• _WRITTEN TASK_
Answer from the passage on the 'Lineage' program:
(a) How long is Julia Bullock's program?
(b) Where was it recorded?
(c) Which organization's series was Bullock curating a program for?
--- Begin PASSAGE SHOWN ---
United States SoundBox, ‘Lineage’: Julia Bullock (curator, singer), San Francisco Symphony Chorus, San Francisco Girls Chorus, members of San Francisco Symphony / Daniel Stewart (conductor). Recorded at Davies Symphony Hall in San Francisco and Bavaria Musik Studio in Munich. Presented by SFSymphony+ and first streamed 11.3.2021. (HS)
In purely musical terms Julia Bullock’s 46-minute program, ‘Lineage’, makes perfect sense, despite putting together works by diverse composers such as the twelfth-century Hildegard von Bingen, eighteenth-century J. S. Bach, twentieth-century Francis Poulenc and jazz-infused artists Nina Simone and Esmeralda Spalding.
For her turn curating a program for San Francisco Symphony’s Soundbox series, Bullock’s musical mind searches for connections across the centuries and embraces big questions. She writes in the program introduction: ‘As I continue to follow along the path and legacy of artists that came before me, lineage has become increasingly important – it’s a part of knowing from where I originated and letting that inform where I envision myself going’.
--- End PASSAGE SHOWN ---
--- Begin DATASET ROWS ---
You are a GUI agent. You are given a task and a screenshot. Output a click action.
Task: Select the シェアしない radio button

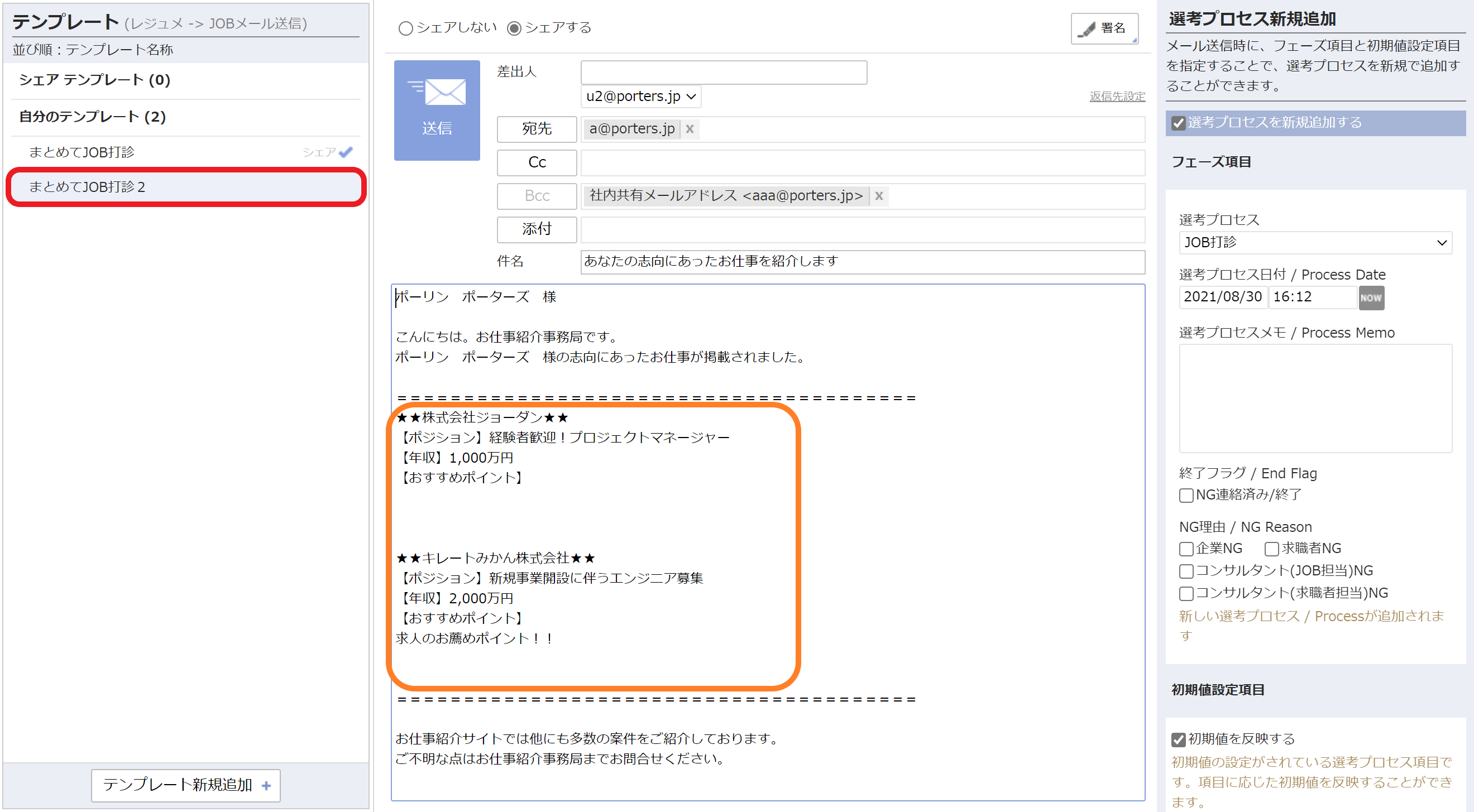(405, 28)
--- End DATASET ROWS ---
--- Begin DATASET ROWS ---
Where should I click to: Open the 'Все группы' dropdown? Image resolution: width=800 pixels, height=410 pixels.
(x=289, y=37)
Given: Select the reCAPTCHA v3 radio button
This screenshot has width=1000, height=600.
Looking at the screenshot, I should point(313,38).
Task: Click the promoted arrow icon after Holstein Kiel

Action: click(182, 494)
--- End DATASET ROWS ---
• _FINISHED TASK_
(a) 46 minutes
(b) Davies Symphony Hall in San Francisco and Bavaria Musik Studio in Munich
(c) San Francisco Symphony's SoundBox series